▶ **Aim of the task**
Restate all of the entries verbatim.

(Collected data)
****************************************

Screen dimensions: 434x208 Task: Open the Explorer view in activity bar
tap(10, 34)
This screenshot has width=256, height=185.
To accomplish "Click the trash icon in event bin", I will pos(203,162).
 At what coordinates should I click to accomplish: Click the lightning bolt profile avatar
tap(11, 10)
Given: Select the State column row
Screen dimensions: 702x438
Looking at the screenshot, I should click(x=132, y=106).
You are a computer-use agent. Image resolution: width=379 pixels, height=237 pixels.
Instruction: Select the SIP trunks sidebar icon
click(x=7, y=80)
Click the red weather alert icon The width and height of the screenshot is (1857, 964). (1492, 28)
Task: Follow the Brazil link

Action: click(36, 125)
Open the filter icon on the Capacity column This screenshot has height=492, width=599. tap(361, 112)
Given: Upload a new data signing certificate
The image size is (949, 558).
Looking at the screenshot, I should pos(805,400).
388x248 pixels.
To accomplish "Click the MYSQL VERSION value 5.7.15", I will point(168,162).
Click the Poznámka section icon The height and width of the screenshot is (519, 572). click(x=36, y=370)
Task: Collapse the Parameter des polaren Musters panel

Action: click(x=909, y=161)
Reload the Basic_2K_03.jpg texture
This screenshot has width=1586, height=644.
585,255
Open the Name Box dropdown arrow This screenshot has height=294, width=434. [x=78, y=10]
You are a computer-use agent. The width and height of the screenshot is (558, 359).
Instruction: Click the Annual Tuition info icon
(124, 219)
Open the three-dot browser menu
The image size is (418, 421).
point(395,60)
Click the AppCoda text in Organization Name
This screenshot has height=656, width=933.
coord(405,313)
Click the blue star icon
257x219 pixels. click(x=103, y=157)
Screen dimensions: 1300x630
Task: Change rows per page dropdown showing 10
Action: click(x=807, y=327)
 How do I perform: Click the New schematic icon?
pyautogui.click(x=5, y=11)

****************************************

▶ **Response area**
Screen dimensions: 434x208 Task: Open the Explorer view in activity bar
tap(10, 34)
This screenshot has width=256, height=185.
To accomplish "Click the trash icon in event bin", I will pos(203,162).
 At what coordinates should I click to accomplish: Click the lightning bolt profile avatar
tap(11, 10)
Given: Select the State column row
Screen dimensions: 702x438
Looking at the screenshot, I should click(x=132, y=106).
You are a computer-use agent. Image resolution: width=379 pixels, height=237 pixels.
Instruction: Select the SIP trunks sidebar icon
click(x=7, y=80)
Click the red weather alert icon The width and height of the screenshot is (1857, 964). (1492, 28)
Task: Follow the Brazil link

Action: click(36, 125)
Open the filter icon on the Capacity column This screenshot has height=492, width=599. tap(361, 112)
Given: Upload a new data signing certificate
The image size is (949, 558).
Looking at the screenshot, I should pos(805,400).
388x248 pixels.
To accomplish "Click the MYSQL VERSION value 5.7.15", I will point(168,162).
Click the Poznámka section icon The height and width of the screenshot is (519, 572). click(x=36, y=370)
Task: Collapse the Parameter des polaren Musters panel

Action: click(x=909, y=161)
Reload the Basic_2K_03.jpg texture
This screenshot has width=1586, height=644.
585,255
Open the Name Box dropdown arrow This screenshot has height=294, width=434. [x=78, y=10]
You are a computer-use agent. The width and height of the screenshot is (558, 359).
Instruction: Click the Annual Tuition info icon
(124, 219)
Open the three-dot browser menu
The image size is (418, 421).
point(395,60)
Click the AppCoda text in Organization Name
This screenshot has height=656, width=933.
coord(405,313)
Click the blue star icon
257x219 pixels. click(x=103, y=157)
Screen dimensions: 1300x630
Task: Change rows per page dropdown showing 10
Action: click(x=807, y=327)
 How do I perform: Click the New schematic icon?
pyautogui.click(x=5, y=11)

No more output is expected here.